Same Origin Policy and CORS

When working with XHR/fetch, it is important to understand some basic concepts of web application security. Some concepts we'll briefly describe are:

These are important to understand since the browser restricts the XHR/fetch calls allowed.

Same Origin Policy

This is the simplest policy, and will cover all cases where the data you are requesting comes from the same hostname as the page making the request.

Under the same origin policy, a web browser will permit JavaScript contained in a web page to access data from the same origin -- or the same "hostname" of the URL.

So if your JavaScript and the data it is accessing all come from the same origin (hostname in the URL), the browser will permit this communication.

If the JavaScript and the data come from different origins (hostnames), then the browser will block this for security reasons.


For JavaScript to access data that comes from different origins, you'll need to make sure CORS headers are set correctly.

CORS - Cross Origin Resource Sharing

CORS is a common and preferred method for handling cross-origin requests.
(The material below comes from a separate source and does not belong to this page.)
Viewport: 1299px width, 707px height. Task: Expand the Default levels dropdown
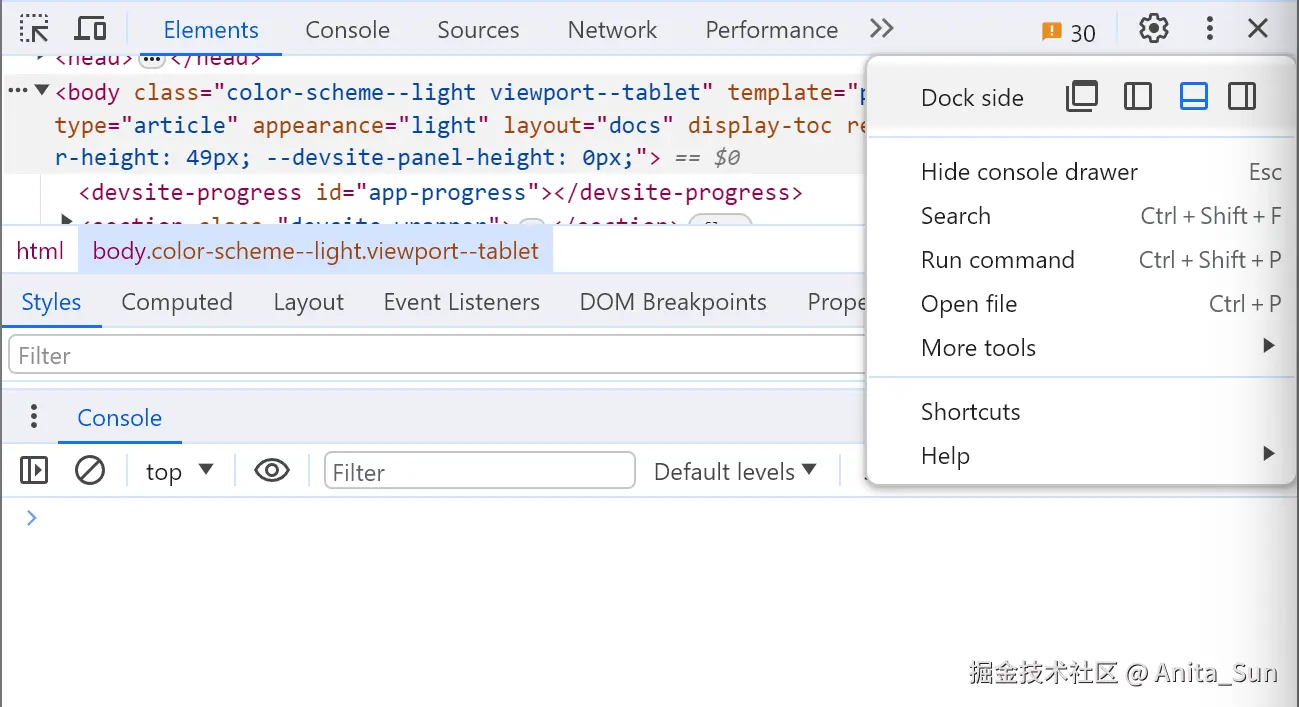[x=735, y=471]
Using CORS, it is possible for the browser and server to determine whether or not to allow a cross-origin request. This happens as part of the HTTP request. The server can specify access control rules, which a browser will then use to determine whether a cross-origin request is permitted.

We won't go into how make the server-side CORS compatible right now. From the front-end perspective, it is enough to understand that you are using a CORS-enabled service. You don't need to do anything to enable CORS from within your JavaScript -- it already is there and is used by the browser.

HTTP response header:
access-control-allow-origin: *

For example, the service from "cdn.rawgit.com" (e.g. apples.json) uses CORS, which is why the "Pick Your Own Apples" example worked fine, despite the different origins between the page the JSON.